◆ AIM OF THE EXERCISE ◆
Arrange every row below as a numbered list, one line per entry, and omit the blank lines.

◆ RECORDS FOR THIS EXERCISE ◆

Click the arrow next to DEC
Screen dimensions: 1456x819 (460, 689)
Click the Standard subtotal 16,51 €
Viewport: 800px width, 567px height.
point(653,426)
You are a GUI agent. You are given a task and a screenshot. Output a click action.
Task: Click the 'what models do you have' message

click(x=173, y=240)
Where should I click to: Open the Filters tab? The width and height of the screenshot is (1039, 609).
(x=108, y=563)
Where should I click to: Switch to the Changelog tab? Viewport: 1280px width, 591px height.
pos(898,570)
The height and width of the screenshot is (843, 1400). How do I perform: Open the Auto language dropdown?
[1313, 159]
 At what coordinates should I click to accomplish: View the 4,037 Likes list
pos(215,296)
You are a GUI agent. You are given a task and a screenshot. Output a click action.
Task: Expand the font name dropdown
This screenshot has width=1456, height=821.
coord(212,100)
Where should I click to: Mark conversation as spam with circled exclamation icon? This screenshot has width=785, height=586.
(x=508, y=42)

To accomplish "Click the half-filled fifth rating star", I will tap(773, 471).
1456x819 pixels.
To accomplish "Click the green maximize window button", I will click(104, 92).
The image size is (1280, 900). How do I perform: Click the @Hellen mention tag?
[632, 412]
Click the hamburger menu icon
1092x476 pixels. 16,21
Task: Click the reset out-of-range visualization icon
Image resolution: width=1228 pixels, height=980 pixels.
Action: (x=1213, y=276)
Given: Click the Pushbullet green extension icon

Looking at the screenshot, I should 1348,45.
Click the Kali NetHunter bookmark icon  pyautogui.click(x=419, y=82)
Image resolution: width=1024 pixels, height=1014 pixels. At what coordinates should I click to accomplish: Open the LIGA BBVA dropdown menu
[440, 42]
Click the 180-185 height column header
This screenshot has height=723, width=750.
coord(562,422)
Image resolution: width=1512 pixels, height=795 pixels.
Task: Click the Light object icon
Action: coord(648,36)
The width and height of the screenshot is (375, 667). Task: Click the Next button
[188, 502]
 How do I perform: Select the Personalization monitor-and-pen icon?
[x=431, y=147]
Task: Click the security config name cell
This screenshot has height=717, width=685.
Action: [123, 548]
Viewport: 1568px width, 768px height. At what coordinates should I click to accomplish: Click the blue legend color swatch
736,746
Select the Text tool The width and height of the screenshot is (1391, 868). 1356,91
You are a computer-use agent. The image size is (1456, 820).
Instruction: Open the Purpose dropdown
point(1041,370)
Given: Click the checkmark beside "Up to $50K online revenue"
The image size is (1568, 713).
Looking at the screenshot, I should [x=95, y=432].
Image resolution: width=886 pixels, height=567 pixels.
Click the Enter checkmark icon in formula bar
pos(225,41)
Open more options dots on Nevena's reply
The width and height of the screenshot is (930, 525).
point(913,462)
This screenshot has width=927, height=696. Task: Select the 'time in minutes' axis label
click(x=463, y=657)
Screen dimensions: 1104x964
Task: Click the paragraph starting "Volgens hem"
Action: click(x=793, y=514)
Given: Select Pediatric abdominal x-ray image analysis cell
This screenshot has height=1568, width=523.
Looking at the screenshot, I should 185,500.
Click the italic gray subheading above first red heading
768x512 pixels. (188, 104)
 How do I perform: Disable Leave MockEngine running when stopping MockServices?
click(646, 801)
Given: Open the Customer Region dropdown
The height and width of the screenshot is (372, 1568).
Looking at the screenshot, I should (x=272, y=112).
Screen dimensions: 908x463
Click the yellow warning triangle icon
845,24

◆ PROBLEM SOLUTION ◆
1. Click the arrow next to DEC
2. Screen dimensions: 1456x819 (460, 689)
3. Click the Standard subtotal 16,51 €
4. Viewport: 800px width, 567px height.
5. point(653,426)
6. You are a GUI agent. You are given a task and a screenshot. Output a click action.
7. Task: Click the 'what models do you have' message
8. click(x=173, y=240)
9. Where should I click to: Open the Filters tab? The width and height of the screenshot is (1039, 609).
10. (x=108, y=563)
11. Where should I click to: Switch to the Changelog tab? Viewport: 1280px width, 591px height.
12. pos(898,570)
13. The height and width of the screenshot is (843, 1400). How do I perform: Open the Auto language dropdown?
14. [1313, 159]
15.  At what coordinates should I click to accomplish: View the 4,037 Likes list
16. pos(215,296)
17. You are a GUI agent. You are given a task and a screenshot. Output a click action.
18. Task: Expand the font name dropdown
19. This screenshot has width=1456, height=821.
20. coord(212,100)
21. Where should I click to: Mark conversation as spam with circled exclamation icon? This screenshot has width=785, height=586.
22. (x=508, y=42)
23. To accomplish "Click the half-filled fifth rating star", I will tap(773, 471).
24. 1456x819 pixels.
25. To accomplish "Click the green maximize window button", I will click(104, 92).
26. The image size is (1280, 900). How do I perform: Click the @Hellen mention tag?
27. [632, 412]
28. Click the hamburger menu icon
29. 1092x476 pixels. 16,21
30. Task: Click the reset out-of-range visualization icon
31. Image resolution: width=1228 pixels, height=980 pixels.
32. Action: (x=1213, y=276)
33. Given: Click the Pushbullet green extension icon
34. Looking at the screenshot, I should 1348,45.
35. Click the Kali NetHunter bookmark icon  pyautogui.click(x=419, y=82)
36. Image resolution: width=1024 pixels, height=1014 pixels. At what coordinates should I click to accomplish: Open the LIGA BBVA dropdown menu
37. [440, 42]
38. Click the 180-185 height column header
39. This screenshot has height=723, width=750.
40. coord(562,422)
41. Image resolution: width=1512 pixels, height=795 pixels.
42. Task: Click the Light object icon
43. Action: coord(648,36)
44. The width and height of the screenshot is (375, 667). Task: Click the Next button
45. [188, 502]
46.  How do I perform: Select the Personalization monitor-and-pen icon?
47. [x=431, y=147]
48. Task: Click the security config name cell
49. This screenshot has height=717, width=685.
50. Action: [123, 548]
51. Viewport: 1568px width, 768px height. At what coordinates should I click to accomplish: Click the blue legend color swatch
52. 736,746
53. Select the Text tool The width and height of the screenshot is (1391, 868). 1356,91
54. You are a computer-use agent. The image size is (1456, 820).
55. Instruction: Open the Purpose dropdown
56. point(1041,370)
57. Given: Click the checkmark beside "Up to $50K online revenue"
58. The image size is (1568, 713).
59. Looking at the screenshot, I should [x=95, y=432].
60. Image resolution: width=886 pixels, height=567 pixels.
61. Click the Enter checkmark icon in formula bar
62. pos(225,41)
63. Open more options dots on Nevena's reply
64. The width and height of the screenshot is (930, 525).
65. point(913,462)
66. This screenshot has width=927, height=696. Task: Select the 'time in minutes' axis label
67. click(x=463, y=657)
68. Screen dimensions: 1104x964
69. Task: Click the paragraph starting "Volgens hem"
70. Action: click(x=793, y=514)
71. Given: Select Pediatric abdominal x-ray image analysis cell
72. This screenshot has height=1568, width=523.
73. Looking at the screenshot, I should 185,500.
74. Click the italic gray subheading above first red heading
75. 768x512 pixels. (188, 104)
76.  How do I perform: Disable Leave MockEngine running when stopping MockServices?
77. click(646, 801)
78. Given: Open the Customer Region dropdown
79. The height and width of the screenshot is (372, 1568).
80. Looking at the screenshot, I should (x=272, y=112).
81. Screen dimensions: 908x463
82. Click the yellow warning triangle icon
83. 845,24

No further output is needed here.